TASK TO CARRY OUT - Reproduce, word for word, the stretch of the Old City dig account from "Step Aside, Indiana" through "was on my way.".

GIVEN PASSAGE -
....................

Step Aside, Indiana Jones – Part One

My alarm went off at 4:45 in the morning. Bandana, check. Sneakers, check. Packed breakfast, check. Sunscreen, check. By 5:30, I was sitting at the bus stop, not at all sure when the buses actually started running. Fifteen minutes later, I was on my way.

It was a glorious morning. And of course, since it was the anniversary of the recapture of the Old City, I couldn’t help thinking about the battle that had raged there forty years before, as I entered through Jaffa Gate, wound through the Armenian Quarter, and walked out bullet-scarred Zion Gate. I turned left and began looking for the dig. Ah, there it was: in the grassy area between the Old City wall and the street, ringed with a wire fence, and already busy-looking. It was six-thirty, and everyone had been working for half an hour. I hitched up my backpack, and stepped over the fence.

....................

AVAILABLE DATA -
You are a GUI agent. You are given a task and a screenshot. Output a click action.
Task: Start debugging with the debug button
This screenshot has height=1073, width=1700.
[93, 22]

....................

SOLVED PROBLEM -
Step Aside, Indiana Jones – Part One

My alarm went off at 4:45 in the morning. Bandana, check. Sneakers, check. Packed breakfast, check. Sunscreen, check. By 5:30, I was sitting at the bus stop, not at all sure when the buses actually started running. Fifteen minutes later, I was on my way.